Exercise goal
Copy the following material verbatim, from the line containing "better [207, 1081]" through the line containing "receivables [402, 511]", including both of those lines.
== Items ==
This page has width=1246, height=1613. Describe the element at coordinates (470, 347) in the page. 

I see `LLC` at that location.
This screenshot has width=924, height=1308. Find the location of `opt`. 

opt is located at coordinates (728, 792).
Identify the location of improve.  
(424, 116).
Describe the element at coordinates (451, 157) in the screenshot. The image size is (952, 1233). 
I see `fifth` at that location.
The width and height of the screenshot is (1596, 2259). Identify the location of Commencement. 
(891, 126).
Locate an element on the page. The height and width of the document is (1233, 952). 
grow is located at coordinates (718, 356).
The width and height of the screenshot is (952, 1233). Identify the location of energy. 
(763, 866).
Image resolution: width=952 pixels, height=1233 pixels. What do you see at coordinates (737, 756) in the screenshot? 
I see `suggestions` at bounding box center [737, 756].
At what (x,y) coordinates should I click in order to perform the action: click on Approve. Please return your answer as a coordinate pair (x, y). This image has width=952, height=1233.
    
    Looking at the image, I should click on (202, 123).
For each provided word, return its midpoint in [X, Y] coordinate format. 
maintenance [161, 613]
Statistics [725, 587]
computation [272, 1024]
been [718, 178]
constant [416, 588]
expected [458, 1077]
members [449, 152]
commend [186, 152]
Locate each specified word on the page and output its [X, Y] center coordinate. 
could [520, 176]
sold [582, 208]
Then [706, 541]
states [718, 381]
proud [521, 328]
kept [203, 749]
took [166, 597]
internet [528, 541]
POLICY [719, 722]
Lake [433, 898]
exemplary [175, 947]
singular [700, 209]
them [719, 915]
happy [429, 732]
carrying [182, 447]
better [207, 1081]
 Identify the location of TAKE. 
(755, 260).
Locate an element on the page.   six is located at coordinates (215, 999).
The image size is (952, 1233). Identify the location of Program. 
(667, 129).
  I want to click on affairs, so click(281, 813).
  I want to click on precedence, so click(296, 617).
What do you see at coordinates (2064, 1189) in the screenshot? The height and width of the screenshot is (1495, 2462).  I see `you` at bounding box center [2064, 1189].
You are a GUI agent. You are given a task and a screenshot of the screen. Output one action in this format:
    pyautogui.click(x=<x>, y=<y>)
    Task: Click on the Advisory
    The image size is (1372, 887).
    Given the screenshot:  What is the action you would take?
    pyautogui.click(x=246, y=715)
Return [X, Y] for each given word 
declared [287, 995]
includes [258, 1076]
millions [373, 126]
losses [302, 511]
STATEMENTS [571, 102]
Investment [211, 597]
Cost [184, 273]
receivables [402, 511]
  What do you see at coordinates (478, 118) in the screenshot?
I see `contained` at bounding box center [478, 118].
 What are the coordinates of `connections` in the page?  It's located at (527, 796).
===
Complete response
better [207, 1081]
 Identify the location of TAKE. 
(755, 260).
Locate an element on the page.   six is located at coordinates (215, 999).
The image size is (952, 1233). Identify the location of Program. 
(667, 129).
  I want to click on affairs, so click(281, 813).
  I want to click on precedence, so click(296, 617).
What do you see at coordinates (2064, 1189) in the screenshot? The height and width of the screenshot is (1495, 2462).  I see `you` at bounding box center [2064, 1189].
You are a GUI agent. You are given a task and a screenshot of the screen. Output one action in this format:
    pyautogui.click(x=<x>, y=<y>)
    Task: Click on the Advisory
    The image size is (1372, 887).
    Given the screenshot:  What is the action you would take?
    pyautogui.click(x=246, y=715)
Return [X, Y] for each given word 
declared [287, 995]
includes [258, 1076]
millions [373, 126]
losses [302, 511]
STATEMENTS [571, 102]
Investment [211, 597]
Cost [184, 273]
receivables [402, 511]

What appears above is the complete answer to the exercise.